Raeann, Lynn and Dana have equal number of coins. Raeann packs all her coins equally into 10 packets. Lynn packs all her coins equally into 8 packets. Dana packs all her coins equally into 4 packets. 7 packets of Raeann's coins, 2 packets of Lynn's coins and 3 packets of Dana's coins add up to 272 coins. How many coins do they have altogether?
| |
Raeann |
Lynn |
Dana |
| Number of packets |
10 |
8 |
4 |
| Number of coins |
40 u |
40 u |
40 u |
| Number of coins in each packet |
4 u |
5 u |
10 u |
All the coins can be put into the packets without remainder.
All the children have equal numbers of coins.

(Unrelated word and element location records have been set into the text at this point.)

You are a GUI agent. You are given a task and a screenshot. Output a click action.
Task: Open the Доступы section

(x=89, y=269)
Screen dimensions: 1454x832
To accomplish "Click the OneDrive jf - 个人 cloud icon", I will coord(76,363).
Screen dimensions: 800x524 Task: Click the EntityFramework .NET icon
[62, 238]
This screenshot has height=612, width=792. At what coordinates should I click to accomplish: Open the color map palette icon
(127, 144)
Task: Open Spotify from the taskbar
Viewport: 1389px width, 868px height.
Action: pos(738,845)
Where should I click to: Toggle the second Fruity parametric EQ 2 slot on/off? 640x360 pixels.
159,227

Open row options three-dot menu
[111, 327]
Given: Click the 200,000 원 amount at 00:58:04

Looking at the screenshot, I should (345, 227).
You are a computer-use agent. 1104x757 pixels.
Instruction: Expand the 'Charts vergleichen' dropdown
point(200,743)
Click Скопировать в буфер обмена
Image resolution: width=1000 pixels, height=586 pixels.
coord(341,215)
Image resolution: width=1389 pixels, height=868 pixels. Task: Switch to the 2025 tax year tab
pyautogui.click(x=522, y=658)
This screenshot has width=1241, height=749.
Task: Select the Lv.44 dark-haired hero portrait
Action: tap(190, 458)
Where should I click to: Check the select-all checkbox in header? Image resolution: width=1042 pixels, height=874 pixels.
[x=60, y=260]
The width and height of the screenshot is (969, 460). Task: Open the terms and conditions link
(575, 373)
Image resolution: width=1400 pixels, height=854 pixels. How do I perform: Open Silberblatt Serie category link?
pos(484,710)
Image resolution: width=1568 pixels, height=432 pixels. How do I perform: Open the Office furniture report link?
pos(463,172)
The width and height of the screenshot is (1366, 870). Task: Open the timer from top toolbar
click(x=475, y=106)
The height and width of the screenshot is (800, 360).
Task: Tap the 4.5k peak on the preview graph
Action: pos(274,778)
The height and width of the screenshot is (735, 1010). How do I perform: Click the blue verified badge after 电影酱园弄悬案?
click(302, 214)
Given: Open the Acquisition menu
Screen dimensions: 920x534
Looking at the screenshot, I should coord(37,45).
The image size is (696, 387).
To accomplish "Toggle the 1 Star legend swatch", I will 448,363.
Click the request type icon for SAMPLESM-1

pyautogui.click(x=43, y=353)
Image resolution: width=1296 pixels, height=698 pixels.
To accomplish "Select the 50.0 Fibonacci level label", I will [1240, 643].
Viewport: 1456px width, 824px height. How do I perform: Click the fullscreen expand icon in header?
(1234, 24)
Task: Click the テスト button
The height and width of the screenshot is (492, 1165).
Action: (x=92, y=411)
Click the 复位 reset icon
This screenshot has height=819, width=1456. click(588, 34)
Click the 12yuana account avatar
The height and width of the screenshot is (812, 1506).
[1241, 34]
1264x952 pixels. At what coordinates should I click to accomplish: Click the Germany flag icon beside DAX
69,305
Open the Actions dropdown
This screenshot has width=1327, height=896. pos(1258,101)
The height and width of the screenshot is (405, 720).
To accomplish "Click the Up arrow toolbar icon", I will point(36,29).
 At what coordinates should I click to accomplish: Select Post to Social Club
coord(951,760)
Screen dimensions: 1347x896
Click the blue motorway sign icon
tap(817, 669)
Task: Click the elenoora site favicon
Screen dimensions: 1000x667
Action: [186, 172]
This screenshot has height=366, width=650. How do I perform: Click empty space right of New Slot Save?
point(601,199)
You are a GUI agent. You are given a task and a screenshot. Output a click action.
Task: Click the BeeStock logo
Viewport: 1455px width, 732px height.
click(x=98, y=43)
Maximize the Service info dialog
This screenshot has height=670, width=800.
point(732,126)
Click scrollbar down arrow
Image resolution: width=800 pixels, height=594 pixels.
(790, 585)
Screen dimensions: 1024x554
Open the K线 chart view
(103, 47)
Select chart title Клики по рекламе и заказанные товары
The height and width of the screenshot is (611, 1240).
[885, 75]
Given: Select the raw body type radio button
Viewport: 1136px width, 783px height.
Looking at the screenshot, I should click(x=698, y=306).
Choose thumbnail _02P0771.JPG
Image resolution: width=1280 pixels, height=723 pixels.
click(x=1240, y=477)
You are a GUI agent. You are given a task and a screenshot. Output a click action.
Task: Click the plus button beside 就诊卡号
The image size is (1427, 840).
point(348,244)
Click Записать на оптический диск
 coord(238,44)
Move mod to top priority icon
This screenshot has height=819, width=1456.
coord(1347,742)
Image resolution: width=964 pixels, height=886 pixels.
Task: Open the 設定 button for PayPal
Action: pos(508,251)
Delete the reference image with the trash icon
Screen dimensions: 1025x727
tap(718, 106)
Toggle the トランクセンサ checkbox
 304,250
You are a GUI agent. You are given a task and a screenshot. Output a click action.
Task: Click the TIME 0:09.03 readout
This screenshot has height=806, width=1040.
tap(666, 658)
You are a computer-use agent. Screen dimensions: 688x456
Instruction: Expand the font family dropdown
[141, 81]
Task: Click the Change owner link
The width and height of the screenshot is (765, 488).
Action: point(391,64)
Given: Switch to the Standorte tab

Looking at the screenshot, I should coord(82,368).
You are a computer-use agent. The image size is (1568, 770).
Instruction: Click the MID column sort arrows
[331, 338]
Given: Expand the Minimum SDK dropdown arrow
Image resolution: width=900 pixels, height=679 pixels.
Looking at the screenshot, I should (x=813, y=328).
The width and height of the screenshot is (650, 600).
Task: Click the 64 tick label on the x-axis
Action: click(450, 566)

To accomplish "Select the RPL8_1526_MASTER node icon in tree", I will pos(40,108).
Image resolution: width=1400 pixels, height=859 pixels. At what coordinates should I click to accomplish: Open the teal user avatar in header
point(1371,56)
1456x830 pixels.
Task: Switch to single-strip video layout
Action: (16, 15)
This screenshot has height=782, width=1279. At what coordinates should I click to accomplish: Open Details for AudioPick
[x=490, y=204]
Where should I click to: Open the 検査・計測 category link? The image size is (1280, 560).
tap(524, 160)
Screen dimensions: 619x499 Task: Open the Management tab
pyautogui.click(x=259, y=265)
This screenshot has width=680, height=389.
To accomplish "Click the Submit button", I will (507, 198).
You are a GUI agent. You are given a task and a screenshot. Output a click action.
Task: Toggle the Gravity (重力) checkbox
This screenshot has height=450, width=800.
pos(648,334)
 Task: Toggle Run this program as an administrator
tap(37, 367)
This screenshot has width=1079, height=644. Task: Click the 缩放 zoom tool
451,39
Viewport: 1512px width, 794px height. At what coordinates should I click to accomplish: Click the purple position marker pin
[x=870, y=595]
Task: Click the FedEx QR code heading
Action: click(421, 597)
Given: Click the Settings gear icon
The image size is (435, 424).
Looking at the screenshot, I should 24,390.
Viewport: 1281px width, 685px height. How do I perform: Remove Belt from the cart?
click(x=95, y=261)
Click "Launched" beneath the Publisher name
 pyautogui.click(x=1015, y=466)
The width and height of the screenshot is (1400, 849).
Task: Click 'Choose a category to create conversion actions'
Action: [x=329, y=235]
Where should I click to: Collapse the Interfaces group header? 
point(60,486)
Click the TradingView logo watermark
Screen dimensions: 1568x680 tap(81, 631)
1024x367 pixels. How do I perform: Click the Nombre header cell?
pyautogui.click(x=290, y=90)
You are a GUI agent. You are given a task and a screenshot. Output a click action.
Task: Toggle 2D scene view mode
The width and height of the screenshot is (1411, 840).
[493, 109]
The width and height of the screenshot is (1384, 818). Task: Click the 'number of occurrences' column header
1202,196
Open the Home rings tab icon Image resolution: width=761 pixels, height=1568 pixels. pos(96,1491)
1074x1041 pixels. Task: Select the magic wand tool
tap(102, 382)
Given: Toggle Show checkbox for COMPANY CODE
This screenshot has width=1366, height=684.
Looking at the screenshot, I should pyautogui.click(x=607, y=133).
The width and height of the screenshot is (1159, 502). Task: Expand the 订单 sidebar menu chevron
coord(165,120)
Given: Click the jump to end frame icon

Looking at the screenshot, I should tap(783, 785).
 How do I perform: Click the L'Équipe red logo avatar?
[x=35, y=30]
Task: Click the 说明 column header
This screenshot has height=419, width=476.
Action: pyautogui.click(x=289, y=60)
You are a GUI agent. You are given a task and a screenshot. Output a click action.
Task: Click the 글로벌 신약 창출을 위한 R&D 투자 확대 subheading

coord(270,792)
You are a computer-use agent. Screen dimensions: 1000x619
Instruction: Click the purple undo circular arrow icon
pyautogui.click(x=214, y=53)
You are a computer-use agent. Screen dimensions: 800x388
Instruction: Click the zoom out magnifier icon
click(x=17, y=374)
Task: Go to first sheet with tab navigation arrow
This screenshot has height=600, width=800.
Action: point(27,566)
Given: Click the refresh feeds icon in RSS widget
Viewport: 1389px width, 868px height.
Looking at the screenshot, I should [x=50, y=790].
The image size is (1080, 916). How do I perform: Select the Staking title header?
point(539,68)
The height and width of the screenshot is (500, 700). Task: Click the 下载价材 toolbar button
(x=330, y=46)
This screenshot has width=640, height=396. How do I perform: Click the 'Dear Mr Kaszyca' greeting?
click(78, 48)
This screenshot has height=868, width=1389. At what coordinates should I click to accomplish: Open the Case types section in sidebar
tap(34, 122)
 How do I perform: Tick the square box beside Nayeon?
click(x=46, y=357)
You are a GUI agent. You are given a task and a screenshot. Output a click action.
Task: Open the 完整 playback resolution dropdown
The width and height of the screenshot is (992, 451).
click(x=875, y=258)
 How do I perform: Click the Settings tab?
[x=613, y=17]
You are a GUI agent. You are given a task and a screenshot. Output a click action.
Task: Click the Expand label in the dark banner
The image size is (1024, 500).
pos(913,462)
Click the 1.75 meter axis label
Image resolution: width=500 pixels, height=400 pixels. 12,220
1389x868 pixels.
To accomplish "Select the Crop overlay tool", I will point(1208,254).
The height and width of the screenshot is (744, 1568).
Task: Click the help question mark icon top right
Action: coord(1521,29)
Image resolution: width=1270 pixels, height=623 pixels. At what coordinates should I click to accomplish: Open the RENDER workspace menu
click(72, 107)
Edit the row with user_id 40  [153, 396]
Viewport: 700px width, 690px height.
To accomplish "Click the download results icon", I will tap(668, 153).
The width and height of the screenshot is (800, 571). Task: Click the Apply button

Make the number of coins that each child has the same. LCM of 10, 8 and 4 = 40
Number of coins that each child has = 40 u
Number of coins in 1 packet of Raeann's coins = 40 u ÷ 10 = 4 u
Number of coins in 1 packet of Lynn's coins = 40 u ÷ 8 = 5 u
Number of coins in 1 packet of Dana's coins = 40 u ÷ 4 = 10 u
Number of coins in 7 packets of Raeann's coins, 2 packets of Lynn's coins and 3 packets of Dana's coins
= (7 x 4 u) + (2 x 5 u) + (3 x 10 u)
= 28 u + 10 u + 30 u
= 68 u
68 u = 272
1 u = 272 ÷ 68 = 4
Total number of coins that they have
= 3 x 40 u
= 120 u
= 120 x 4
= 480
Answer(s): 480